Die Wissenschaftler bedienen sich einiger/verschiedener Vorbilder der Natur.

Sie können auch ein anderes Verb wählen. Zum Beispiel:

Die Wissenschaftler benutzen/verwenden Vorbilder der Natur.

Das Verb sich bedienen ist übrigens nicht das einzige, bei dem es zu solchen Problemen kommen kann. Hier noch zwei Beispiele:

nicht: Sie enthielten sich Kommentare.
aber z. B.:
Sie enthielten sich jeglicher Kommentare.
Sie verzichteten auf Kommentare.

nicht: Sie war Protests nicht mehr fähig.
aber z. B.:
Sie ist nicht mehr zu Protest fähig.

Insbesondere das zweite Beispiel zeigt, dass der Genitiv immer häufiger auch dann durch entsprechende andere Konstruktionen ersetzt wird, wenn er eigentlich stehen könnte. Das könnte ein Grund dafür sein, dass Verben mit Genitivobjekt immer seltener verwendet werden.

Sie war heftigen Protests nicht mehr fähig.
häufiger:
Sie war nicht mehr zu heftigem Protest fähig.

Entschuldigen Sie bitte, dass die Antwort so lang ausgefallen ist. Ich fand diesen Fall so interessant, dass ich mich einer detaillierteren Erklärung bedienen wollte.

Mit freundlichen Grüßen

Dr. Bopp

*Eine weitere Bedingung, die erfüllt sein muss, damit eine Wortgruppe im Genitiv stehen kann, ist, dass mindestens ein Wort die Genitivendung [e]s oder er hat. Auch diese Bedingung erfüllt Vorbilder nicht.

 

5 Kommentare

  1. alter Jakob schreibt:

    Januar 13, 2016 um 12:04

    Wie schaut’s denn aus mit „Die Wissenschaftler bedienen sich an (statt von)Vorbildern der Natur“?

  2. Dr. Bopp schreibt:

    Januar 14, 2016 um 12:02

    Es ist nicht üblich, sich bedienen mit an zu verwenden.

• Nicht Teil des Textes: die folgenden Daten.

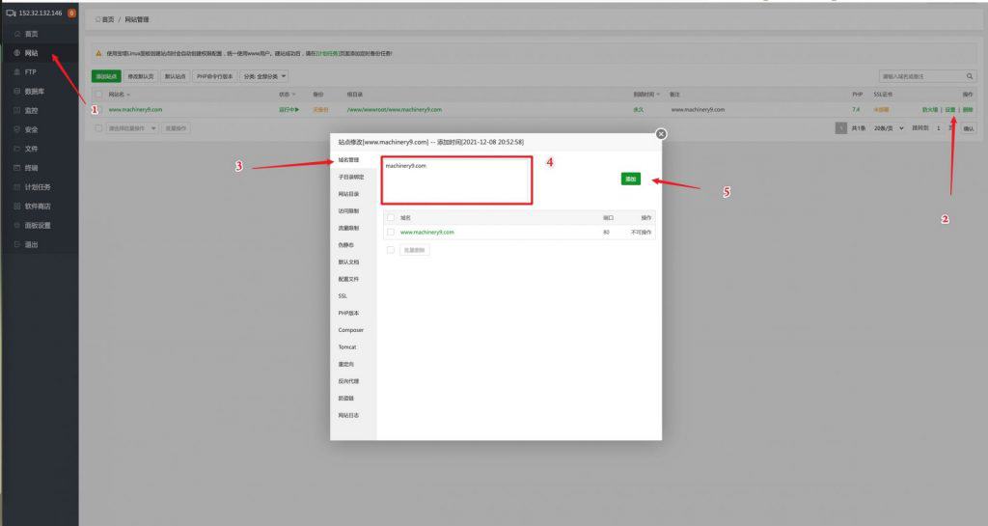Image resolution: width=988 pixels, height=526 pixels.
Task: Click the 安全 shield icon in sidebar
Action: point(17,129)
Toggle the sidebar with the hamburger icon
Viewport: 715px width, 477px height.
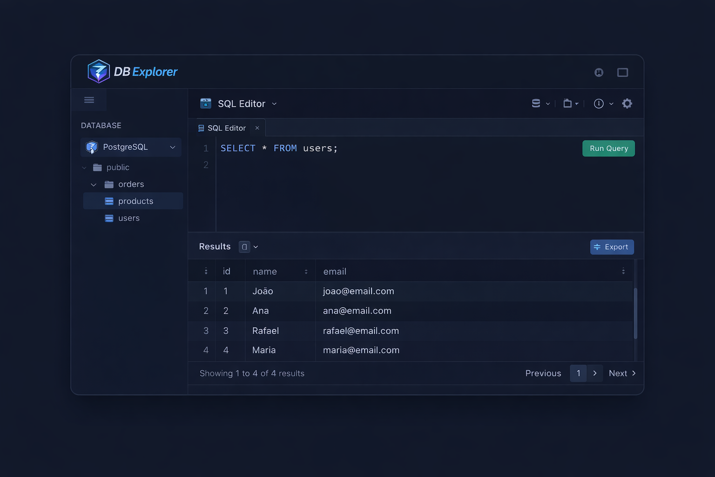89,100
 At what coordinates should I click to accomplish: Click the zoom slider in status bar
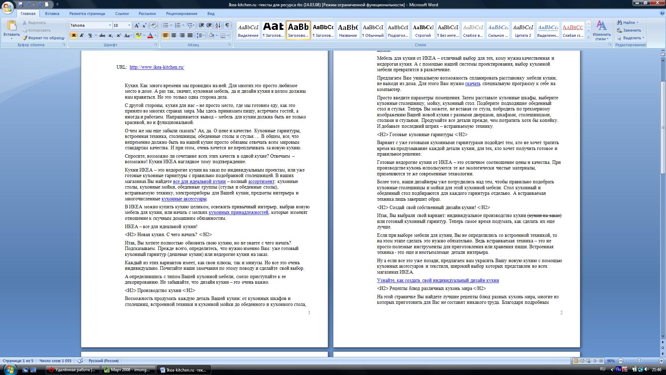pyautogui.click(x=639, y=361)
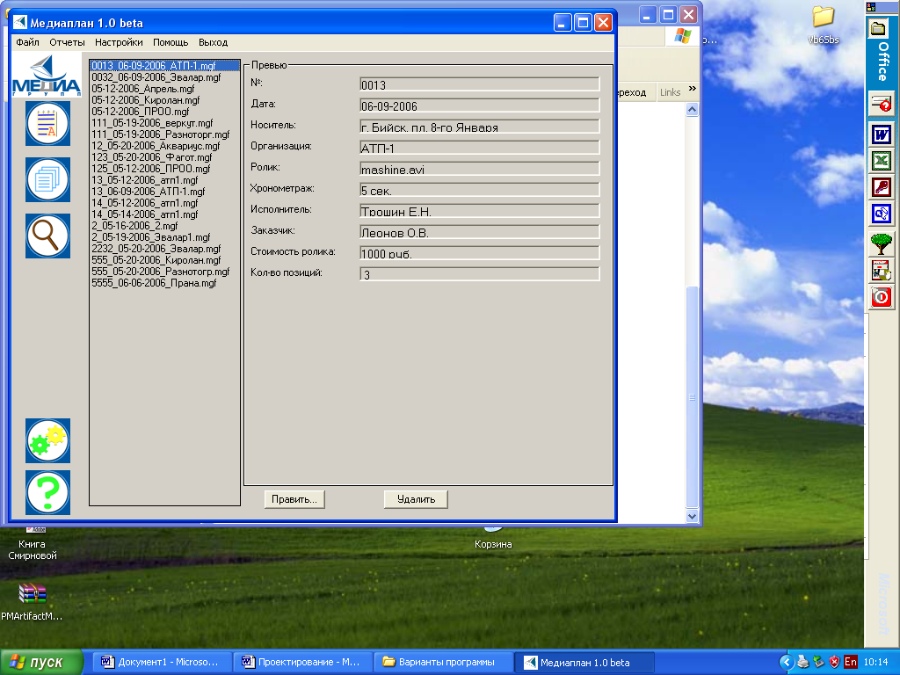The width and height of the screenshot is (900, 675).
Task: Open search with the magnifying glass icon
Action: 47,236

  3. Michael Kuhlmann schreibt:

    Januar 14, 2016 um 17:49

    Doch, allerdings nicht in diesem Zusammenhang.

    „Sie bedient sich an dem Süßigkeitenregal.“

    Soll heißen, sie stopft sich die Taschen voll.

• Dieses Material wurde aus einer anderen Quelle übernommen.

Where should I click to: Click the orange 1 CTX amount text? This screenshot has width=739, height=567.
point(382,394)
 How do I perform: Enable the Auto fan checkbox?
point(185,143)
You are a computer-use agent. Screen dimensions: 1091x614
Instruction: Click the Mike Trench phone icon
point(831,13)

    Der Satz ginge auch mit den Wissenschaftlern und den Vorbildern, hätte allerdings die unfreiwillige Komik, dass irgendwelche Vorbilder in der Natur herumstehen müssten, an denen sich die Wissenschaftler bedienen können. Es wäre also eine andere Bedeutung.

  4. Dr. Bopp schreibt:

    Januar 15, 2016 um 11:41

    Wenn man eine Konstruktion aus dem Kontext löst und andere Bedeutungen zulässt, gibt es sehr, sehr viele Formulierungen, die in irgendeiner Weise möglich sind. Sie alle immer auszuschließen führt zu unlesbar langen Texten. Ebenso wie in Ihrem Beispiel sich bedienen an möglich ist, kann man andere freie Ergänzungen mit Präposition verwenden: sich bedienen bei (der Tankstelle), sich bedienen in (der Käseabteilung), sich bedienen mit (großem Eifer) usw.

  5. Michael Kuhlmann schreibt:

    Januar 15, 2016 um 16:33

    Ich gebe auch zu, das war etwas klugscheißerisch von mir. Was gemeint war, ist mir schon klar. Ich konnte aber nicht widerstehen, weil ich die Vorstellung, wie ein paar Wissenschaftler über eine Wiese laufen und sich an Vorbildern der Natur bedienen, zu köstlich fand.